The Port of Rijeka is the largest port in Croatia, with a cargo throughput in 2016 of 11.2 million tonnes, mostly crude oil and refined petroleum products, general cargo and bulk cargo, and 214,348 Twenty-foot equivalent units (TEUs). The port is managed by the Port of Rijeka Authority. The first record of a port in Rijeka date back to 1281, and in 1719, the Port of Rijeka was granted a charter as a free port. There are ferry connections between Rijeka and the surrounding islands and cities, but no direct international passenger ship connections. There are coastal lines to Split and onward to Dubrovnik, which operate twice weekly and have international connections. The city is difficult to get to by air; the city’s own international airport, Rijeka Airport is located on the nearby island of Krk across the tolled Krk Bridge. Handling 133,564 passengers in 2015, the facility is more of a charter airport than a serious transport hub, although various scheduled airlines have begun to service it. Rijeka has efficient road connections to other parts of Croatia and neighbouring countries. The A6 motorway connects Rijeka to Zagreb via the A1, while the A7 motorway, completed in 2004, links Rijeka with Ljubljana, Slovenia, via Ilirska Bistrica and with Trieste, Italy. The A7 acts as the Rijeka bypass motorway and facilitates access to the A8 motorway of the Istrian Y network starting with the Učka Tunnel, and linking Rijeka with Istria. As of August 2011, the bypass is being extended eastwards to the Krk Bridge area and new feeder roads are under construction. Rijeka is integrated into the Croatian railway network and international rail lines. A fully electrified railway connects Rijeka to Zagreb and beyond towards Koprivnica and the Hungarian border as part of Pan-European corridor Vb. Rijeka is also connected to Trieste and Ljubljana by a separate electrified line that extends northwards from the city. Rijeka is has direct connections by daily trains to Vienna, Munich, and Salzburg, and night trains running through Rijeka. Construction of a new high performance railway between Rijeka and Zagreb, extending to Budapest is planned, as well as rail links connecting Rijeka to the island of Krk and between Rijeka and Pula.

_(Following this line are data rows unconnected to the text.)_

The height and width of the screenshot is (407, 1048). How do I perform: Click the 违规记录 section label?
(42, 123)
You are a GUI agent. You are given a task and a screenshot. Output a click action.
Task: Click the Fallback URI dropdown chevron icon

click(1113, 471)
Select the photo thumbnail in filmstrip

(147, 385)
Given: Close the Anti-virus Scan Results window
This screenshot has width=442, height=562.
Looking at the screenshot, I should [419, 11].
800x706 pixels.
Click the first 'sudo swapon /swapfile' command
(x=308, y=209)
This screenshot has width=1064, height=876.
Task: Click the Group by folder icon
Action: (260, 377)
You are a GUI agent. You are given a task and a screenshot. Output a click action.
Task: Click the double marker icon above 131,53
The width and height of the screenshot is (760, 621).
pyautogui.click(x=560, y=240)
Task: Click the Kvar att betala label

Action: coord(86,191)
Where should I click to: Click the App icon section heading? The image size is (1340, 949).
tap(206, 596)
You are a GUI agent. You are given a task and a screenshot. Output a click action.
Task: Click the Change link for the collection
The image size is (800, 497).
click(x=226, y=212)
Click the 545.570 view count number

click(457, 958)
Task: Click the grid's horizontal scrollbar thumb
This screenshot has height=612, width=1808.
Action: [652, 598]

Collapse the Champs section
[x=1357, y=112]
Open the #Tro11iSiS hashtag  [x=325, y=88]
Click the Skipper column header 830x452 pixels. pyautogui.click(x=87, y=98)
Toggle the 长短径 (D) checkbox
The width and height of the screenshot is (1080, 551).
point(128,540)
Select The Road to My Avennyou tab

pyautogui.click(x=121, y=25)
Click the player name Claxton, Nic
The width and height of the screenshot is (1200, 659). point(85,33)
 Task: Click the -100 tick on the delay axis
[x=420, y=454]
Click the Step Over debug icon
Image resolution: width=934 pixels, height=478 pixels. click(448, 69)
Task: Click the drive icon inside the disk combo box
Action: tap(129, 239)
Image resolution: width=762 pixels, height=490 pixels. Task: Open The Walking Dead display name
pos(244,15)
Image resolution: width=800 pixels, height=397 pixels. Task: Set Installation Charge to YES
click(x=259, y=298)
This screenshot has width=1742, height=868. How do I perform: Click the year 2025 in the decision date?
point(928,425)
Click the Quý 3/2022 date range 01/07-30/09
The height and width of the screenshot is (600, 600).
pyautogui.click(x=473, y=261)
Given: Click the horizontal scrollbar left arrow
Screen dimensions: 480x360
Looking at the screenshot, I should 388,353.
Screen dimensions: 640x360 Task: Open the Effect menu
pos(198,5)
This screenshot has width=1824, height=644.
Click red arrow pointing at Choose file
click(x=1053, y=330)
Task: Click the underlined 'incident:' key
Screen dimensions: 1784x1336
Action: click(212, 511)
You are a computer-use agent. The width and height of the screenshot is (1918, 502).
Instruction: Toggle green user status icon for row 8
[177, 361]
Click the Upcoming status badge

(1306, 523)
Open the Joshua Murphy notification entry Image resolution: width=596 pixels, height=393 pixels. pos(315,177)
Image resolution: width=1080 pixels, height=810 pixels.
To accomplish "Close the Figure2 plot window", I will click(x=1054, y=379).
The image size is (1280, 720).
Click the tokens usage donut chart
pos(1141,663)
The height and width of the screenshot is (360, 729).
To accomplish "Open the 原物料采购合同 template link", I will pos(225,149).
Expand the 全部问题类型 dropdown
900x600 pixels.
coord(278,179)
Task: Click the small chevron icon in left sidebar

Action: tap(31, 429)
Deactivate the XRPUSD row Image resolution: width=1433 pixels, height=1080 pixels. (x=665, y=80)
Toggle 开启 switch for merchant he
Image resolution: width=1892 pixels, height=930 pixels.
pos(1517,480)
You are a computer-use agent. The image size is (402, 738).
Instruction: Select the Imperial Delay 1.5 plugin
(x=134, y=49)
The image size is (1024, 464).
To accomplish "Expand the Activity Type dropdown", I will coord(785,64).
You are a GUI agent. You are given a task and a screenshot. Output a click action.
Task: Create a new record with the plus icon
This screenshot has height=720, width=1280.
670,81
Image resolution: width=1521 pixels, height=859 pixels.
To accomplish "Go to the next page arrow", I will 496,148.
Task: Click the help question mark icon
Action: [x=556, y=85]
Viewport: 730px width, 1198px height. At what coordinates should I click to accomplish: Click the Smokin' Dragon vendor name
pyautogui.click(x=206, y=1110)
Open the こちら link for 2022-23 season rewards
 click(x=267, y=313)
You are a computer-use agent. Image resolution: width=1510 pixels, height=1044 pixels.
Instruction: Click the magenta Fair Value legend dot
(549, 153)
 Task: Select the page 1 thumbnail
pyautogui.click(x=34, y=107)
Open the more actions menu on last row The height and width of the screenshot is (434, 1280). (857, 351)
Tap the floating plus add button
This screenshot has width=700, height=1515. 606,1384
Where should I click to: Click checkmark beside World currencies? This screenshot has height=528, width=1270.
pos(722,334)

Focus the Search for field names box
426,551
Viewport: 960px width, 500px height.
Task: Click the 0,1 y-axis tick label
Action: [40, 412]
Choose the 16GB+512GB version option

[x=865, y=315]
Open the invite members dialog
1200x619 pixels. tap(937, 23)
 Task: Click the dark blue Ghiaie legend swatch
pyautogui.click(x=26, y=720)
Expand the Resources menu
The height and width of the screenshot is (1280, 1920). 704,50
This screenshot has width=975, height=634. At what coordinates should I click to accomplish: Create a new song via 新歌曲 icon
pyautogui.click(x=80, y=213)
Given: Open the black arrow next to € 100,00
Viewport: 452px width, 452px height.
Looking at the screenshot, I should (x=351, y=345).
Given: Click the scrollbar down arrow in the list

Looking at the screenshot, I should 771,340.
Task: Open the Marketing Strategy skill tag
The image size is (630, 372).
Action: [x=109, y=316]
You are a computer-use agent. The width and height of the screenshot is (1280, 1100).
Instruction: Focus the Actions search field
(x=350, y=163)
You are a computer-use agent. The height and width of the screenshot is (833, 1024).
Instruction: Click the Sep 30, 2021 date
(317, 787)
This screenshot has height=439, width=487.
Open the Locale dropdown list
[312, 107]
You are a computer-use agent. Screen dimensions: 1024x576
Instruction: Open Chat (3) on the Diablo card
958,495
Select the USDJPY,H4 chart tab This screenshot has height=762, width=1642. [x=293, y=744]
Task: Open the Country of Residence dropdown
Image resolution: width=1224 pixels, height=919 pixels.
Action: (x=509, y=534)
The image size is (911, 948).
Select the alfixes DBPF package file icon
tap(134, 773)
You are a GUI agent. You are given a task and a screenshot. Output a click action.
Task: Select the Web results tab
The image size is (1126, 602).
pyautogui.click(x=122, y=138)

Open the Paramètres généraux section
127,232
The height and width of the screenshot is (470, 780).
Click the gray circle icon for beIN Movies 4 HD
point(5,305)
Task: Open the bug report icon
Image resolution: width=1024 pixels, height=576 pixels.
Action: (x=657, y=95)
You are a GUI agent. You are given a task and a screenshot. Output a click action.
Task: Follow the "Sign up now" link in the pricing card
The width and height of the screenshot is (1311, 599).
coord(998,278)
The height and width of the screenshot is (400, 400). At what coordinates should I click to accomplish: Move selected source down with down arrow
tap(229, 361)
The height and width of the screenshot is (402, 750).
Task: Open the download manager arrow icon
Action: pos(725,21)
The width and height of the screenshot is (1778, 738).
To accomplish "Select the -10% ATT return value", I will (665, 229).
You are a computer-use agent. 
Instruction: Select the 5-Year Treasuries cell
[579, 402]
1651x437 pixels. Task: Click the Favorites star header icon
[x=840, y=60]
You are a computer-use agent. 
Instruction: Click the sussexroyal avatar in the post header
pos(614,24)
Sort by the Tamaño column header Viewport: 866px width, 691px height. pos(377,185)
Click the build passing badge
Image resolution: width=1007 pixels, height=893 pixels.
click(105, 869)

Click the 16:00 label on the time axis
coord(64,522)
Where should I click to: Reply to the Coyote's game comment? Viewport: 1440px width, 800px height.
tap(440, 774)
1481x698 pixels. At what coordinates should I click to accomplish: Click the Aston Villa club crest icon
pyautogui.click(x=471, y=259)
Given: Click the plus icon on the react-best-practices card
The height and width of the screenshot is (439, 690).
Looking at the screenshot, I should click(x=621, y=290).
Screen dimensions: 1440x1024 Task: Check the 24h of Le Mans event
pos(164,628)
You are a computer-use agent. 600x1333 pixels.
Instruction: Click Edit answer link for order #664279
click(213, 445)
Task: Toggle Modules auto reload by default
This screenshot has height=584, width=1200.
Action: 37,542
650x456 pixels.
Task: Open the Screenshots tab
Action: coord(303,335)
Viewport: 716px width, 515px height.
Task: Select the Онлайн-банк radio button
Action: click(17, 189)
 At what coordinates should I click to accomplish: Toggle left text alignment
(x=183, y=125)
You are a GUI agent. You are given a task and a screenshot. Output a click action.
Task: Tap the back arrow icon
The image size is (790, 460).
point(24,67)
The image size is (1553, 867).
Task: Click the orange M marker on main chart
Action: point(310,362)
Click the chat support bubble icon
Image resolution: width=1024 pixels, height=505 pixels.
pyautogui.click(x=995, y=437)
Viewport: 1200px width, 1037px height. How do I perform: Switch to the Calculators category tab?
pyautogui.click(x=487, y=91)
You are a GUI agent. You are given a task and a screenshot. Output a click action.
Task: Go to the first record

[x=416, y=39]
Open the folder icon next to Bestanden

The terrain configuration, with mountains rising steeply just a few kilometres inland from the shores of the Adriatic, provides for some striking climatic and landscape contrasts within a small geographic area. Beaches can be enjoyed throughout summer in a typically Mediterraneansetting along the coastal areas of the city to the east (Pećine, Kostrena) and west (Kantrida, Preluk). At the same time, the ski resort of Platak, located only about 10 kilometers (6.2 mi) from the city, offers alpine skiing and abundant snow during winter months (at times until early May). The Kvarner Bay and its islands are visible from the ski slopes. Rijeka has a Humid subtropical climate with warm summers and relatively mild and rainy winters. Snow is rare (usually three days per year, almost always occurring in patches). There are 20 days a year with a maximum of 30 °C (86 °F) or higher, while on one day a year the temperature does not exceed 0 °C (32 °F). Fog appears in about four days per year, mainly in winter. The climate is also characterized by frequent rainfall. Cold (bora) winds are common in wintertime.